Graph Neural Networks (GNNs) are neural networks that learn the representation of nodes and associated edges that connect it to every other node while maintaining graph representation. Graph Convolutional Neural Networks (GCNs), as a representative method in GNNs, in the context of computer vision, utilize conventional Convolutional Neural Networks (CNNs) to process data supported by graphs. This paper proposes a one-stage GCN approach for 3D object detection and poses estimation by structuring non-linearly distributed points of a graph. Our network provides the required details to analyze, generate and estimate bounding boxes by spatially structuring the input data into graphs. Our method proposes a keypoint attention mechanism that aggregates the relative features between each point to estimate the category and pose of the object to which the vertices of the graph belong, and also designs nine degrees of freedom of multi-object pose estimation. In addition, to avoid gimbal lock in 3D space, we use quaternion rotation, instead of Euler angle. Experimental results showed that memory usage and efficiency could be improved by aggregating point features from the point cloud and their neighbors in a graph structure. Overall, the system achieved comparable performance against state-of-the-art systems.

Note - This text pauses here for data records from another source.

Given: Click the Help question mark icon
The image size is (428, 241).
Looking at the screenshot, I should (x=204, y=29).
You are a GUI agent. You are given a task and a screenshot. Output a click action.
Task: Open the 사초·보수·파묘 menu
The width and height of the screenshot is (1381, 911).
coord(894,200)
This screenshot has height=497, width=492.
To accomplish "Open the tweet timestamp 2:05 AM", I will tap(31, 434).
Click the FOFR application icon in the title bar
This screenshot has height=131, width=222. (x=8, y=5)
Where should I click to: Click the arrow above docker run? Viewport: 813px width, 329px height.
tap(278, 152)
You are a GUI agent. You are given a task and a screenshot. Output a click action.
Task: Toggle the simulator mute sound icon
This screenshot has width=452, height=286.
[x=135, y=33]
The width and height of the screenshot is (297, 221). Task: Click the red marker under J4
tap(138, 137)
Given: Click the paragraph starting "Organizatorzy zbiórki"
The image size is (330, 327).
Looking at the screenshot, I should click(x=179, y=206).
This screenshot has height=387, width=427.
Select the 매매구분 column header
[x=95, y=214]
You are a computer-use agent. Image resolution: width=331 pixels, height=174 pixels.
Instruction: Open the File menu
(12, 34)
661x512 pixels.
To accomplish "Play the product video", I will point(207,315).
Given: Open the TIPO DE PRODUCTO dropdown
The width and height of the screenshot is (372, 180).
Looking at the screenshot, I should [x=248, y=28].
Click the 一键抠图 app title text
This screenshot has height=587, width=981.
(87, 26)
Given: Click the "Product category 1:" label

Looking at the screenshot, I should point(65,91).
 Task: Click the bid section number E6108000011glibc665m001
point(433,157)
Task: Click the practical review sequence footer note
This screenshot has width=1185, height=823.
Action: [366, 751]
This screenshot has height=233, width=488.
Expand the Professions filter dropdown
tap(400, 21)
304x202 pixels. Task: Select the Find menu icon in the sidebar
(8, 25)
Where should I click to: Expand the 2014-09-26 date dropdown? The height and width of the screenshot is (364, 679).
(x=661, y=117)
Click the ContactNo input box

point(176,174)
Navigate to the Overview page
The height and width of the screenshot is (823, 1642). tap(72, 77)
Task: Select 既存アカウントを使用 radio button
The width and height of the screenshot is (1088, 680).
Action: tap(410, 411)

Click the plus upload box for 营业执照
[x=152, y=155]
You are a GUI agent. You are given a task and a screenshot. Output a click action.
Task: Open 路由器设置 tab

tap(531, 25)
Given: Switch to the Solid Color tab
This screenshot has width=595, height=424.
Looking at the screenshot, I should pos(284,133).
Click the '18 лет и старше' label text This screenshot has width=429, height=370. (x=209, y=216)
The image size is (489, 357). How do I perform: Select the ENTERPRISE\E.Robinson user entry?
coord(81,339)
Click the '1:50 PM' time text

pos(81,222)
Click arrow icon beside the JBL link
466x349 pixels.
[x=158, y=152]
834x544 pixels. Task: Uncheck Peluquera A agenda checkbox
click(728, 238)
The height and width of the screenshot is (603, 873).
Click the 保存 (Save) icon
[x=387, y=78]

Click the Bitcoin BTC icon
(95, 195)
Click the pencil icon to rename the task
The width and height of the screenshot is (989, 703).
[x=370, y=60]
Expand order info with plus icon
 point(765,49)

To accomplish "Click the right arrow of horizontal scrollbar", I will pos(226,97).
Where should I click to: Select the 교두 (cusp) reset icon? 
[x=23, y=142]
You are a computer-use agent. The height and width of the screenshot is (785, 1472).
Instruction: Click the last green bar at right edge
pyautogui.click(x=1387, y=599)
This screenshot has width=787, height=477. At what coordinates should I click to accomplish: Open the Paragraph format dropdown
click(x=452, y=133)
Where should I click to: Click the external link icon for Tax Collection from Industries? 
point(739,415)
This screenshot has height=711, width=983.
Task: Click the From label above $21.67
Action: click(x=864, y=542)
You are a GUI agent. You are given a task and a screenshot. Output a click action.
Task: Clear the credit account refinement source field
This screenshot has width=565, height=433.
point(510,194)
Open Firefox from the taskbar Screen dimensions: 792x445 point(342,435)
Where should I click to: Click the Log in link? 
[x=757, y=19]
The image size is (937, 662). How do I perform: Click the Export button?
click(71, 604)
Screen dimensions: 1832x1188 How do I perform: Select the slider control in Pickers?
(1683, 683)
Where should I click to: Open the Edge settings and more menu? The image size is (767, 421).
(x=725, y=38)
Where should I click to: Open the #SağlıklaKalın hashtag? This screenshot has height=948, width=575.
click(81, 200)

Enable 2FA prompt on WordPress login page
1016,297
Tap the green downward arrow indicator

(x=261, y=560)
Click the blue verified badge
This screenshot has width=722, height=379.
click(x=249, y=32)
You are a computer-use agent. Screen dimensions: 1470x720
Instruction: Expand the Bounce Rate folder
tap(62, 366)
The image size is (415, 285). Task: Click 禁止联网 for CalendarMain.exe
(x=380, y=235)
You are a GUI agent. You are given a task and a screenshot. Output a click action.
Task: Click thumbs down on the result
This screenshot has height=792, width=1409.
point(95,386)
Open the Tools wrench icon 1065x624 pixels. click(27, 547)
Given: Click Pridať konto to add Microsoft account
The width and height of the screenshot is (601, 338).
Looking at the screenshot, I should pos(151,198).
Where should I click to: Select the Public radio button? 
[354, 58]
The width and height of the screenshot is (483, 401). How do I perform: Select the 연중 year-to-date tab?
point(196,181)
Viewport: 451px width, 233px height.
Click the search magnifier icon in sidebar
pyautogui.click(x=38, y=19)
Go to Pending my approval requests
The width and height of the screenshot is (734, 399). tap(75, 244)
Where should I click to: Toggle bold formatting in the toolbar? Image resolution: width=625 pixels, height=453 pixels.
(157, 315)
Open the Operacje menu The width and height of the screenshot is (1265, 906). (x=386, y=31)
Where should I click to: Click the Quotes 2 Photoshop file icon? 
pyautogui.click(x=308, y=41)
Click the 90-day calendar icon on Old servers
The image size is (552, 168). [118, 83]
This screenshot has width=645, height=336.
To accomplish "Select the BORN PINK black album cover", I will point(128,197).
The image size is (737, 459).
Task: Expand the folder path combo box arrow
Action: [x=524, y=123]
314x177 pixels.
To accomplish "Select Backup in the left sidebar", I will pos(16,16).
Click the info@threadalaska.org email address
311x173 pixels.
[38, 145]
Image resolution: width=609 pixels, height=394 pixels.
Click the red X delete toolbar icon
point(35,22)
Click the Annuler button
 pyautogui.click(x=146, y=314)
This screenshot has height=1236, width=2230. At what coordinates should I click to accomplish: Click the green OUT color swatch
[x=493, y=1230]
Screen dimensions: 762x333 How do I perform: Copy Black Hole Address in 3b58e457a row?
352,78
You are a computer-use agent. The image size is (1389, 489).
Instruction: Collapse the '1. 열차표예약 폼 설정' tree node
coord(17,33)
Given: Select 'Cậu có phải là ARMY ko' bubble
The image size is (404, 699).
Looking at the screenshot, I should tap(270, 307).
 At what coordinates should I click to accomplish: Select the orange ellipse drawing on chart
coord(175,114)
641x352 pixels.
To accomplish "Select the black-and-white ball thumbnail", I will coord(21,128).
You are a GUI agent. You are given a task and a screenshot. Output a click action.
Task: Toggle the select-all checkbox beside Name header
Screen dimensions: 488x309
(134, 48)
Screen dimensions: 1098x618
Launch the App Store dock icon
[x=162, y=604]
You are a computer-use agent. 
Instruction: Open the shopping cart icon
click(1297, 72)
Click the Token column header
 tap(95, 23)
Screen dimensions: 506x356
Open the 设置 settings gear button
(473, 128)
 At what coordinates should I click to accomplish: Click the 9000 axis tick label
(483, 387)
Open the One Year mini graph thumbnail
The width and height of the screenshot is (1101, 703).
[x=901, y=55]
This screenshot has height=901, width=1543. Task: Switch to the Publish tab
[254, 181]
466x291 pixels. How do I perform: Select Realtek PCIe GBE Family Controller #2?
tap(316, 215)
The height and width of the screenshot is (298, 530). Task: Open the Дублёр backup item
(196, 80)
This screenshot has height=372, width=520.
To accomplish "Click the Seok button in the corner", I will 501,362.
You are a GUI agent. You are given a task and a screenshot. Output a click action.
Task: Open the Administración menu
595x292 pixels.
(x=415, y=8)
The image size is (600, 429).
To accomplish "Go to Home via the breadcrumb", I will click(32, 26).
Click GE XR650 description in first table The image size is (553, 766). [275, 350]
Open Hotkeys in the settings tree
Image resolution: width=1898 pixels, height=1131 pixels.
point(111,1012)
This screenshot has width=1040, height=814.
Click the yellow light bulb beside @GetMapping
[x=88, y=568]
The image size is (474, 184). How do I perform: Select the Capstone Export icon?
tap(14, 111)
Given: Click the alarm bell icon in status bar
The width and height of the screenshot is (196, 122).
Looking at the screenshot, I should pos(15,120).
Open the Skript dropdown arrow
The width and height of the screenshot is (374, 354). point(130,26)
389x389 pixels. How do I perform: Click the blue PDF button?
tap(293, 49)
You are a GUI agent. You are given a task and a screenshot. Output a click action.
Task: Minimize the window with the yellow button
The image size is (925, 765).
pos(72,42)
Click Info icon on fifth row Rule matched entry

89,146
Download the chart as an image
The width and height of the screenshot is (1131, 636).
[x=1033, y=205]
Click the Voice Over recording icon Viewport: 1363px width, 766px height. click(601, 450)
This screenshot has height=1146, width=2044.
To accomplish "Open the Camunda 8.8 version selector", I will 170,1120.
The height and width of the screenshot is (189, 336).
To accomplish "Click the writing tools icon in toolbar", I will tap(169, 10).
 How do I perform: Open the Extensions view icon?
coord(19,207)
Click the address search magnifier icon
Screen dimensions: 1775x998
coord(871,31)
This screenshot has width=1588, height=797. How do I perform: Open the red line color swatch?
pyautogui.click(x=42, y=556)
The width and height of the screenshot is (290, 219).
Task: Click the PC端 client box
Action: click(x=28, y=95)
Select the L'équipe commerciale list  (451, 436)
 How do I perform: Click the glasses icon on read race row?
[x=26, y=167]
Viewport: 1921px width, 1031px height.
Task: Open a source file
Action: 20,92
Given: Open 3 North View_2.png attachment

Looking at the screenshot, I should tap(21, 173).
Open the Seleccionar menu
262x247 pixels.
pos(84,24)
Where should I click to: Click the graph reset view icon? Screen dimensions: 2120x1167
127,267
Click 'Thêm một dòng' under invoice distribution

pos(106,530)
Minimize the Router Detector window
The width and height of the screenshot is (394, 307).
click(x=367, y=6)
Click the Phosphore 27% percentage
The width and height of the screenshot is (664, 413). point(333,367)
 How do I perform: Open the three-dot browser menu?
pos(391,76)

Keywords: graph convolutional network; graph neural network; one-stage detection method; three-dimensional object detection; three-dimensional object pose estimation; three-dimensional point cloud.

MeSH terms

Computer Graphics*
Imaging, Three-Dimensional*
Neural Networks, Computer*

Grants and funding

This research received no external funding.